WHAT THIS TASK INVOLVES: Each entry is to be retyped exactly as it appears, and each image is to be dropped.

*** STUDY MATERIAL Section Begins ***

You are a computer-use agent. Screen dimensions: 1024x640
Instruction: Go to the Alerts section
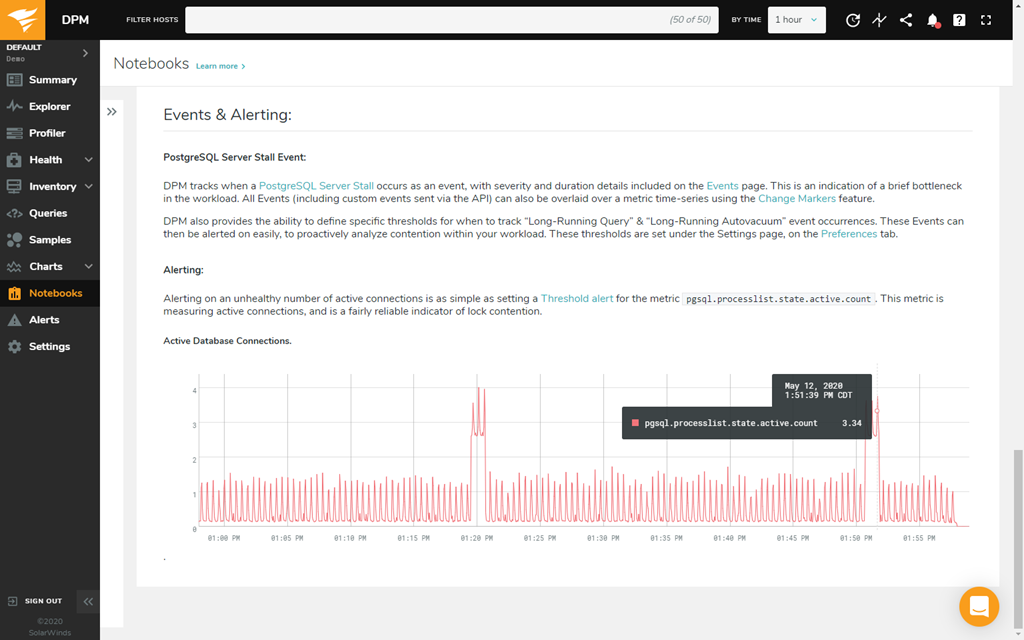click(44, 320)
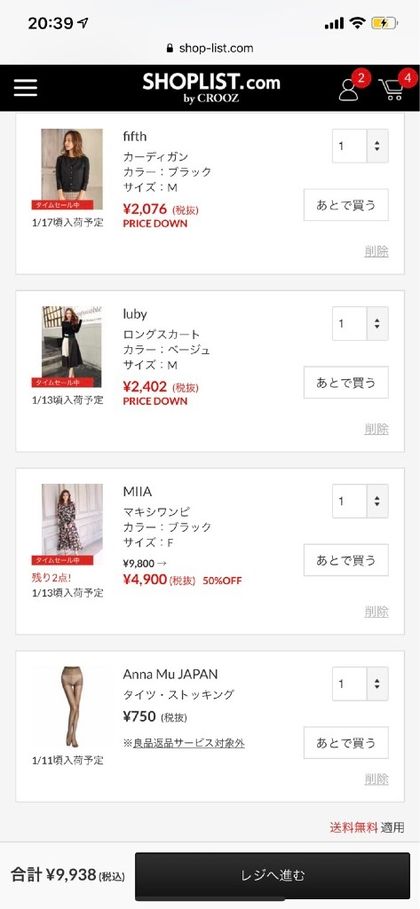Screen dimensions: 420x909
Task: Open quantity dropdown for luby long skirt
Action: [x=360, y=323]
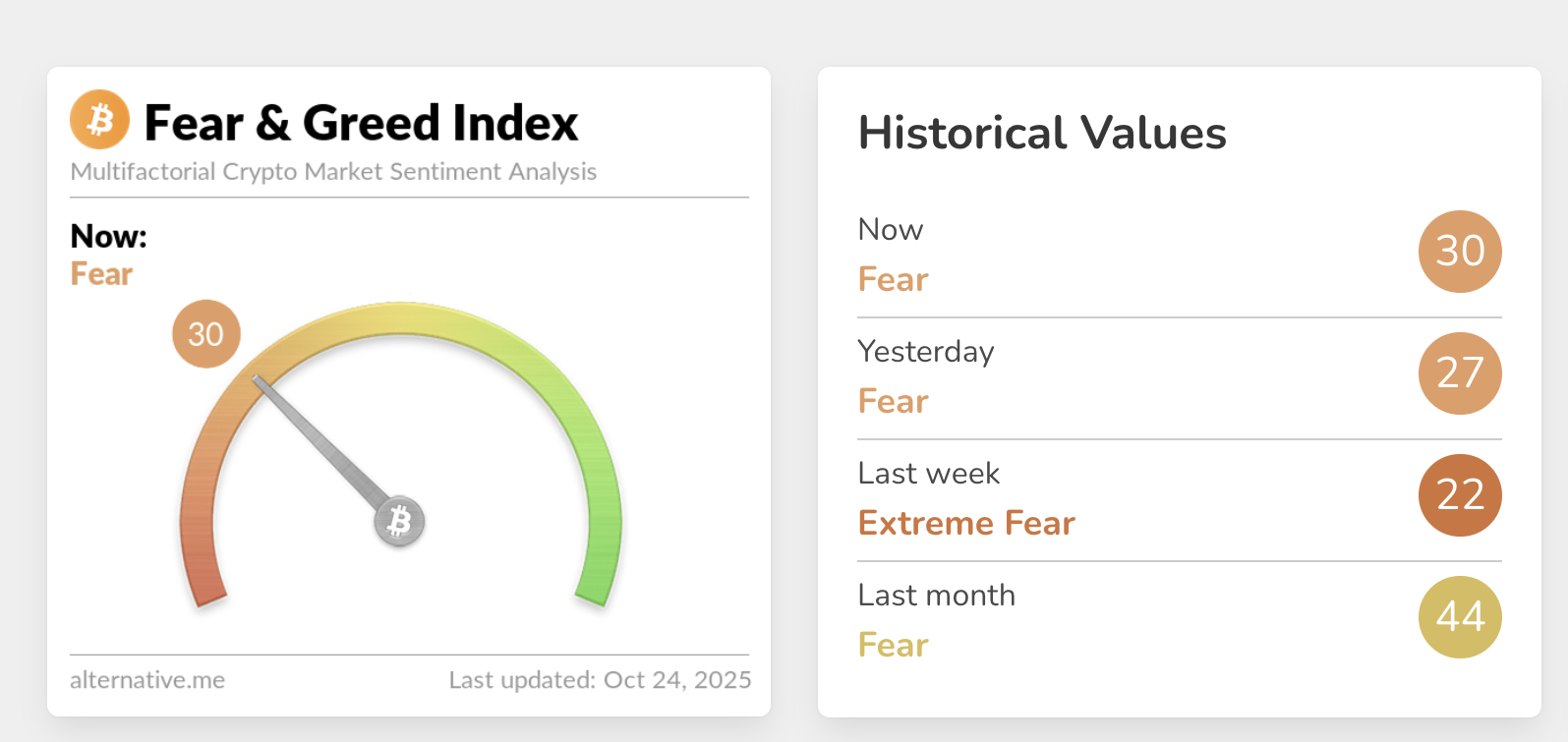1568x742 pixels.
Task: Click the Yesterday value 27 circle
Action: click(1460, 373)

*** STUDY MATERIAL Section Ends ***

WRITTEN ANSWER:
You are a computer-use agent. Screen dimensions: 1024x640
Instruction: Go to the Alerts section
click(44, 320)
Screen dimensions: 420x909
Task: Open quantity dropdown for luby long skirt
Action: [x=360, y=323]
1568x742 pixels.
Task: Click the Yesterday value 27 circle
Action: click(1460, 373)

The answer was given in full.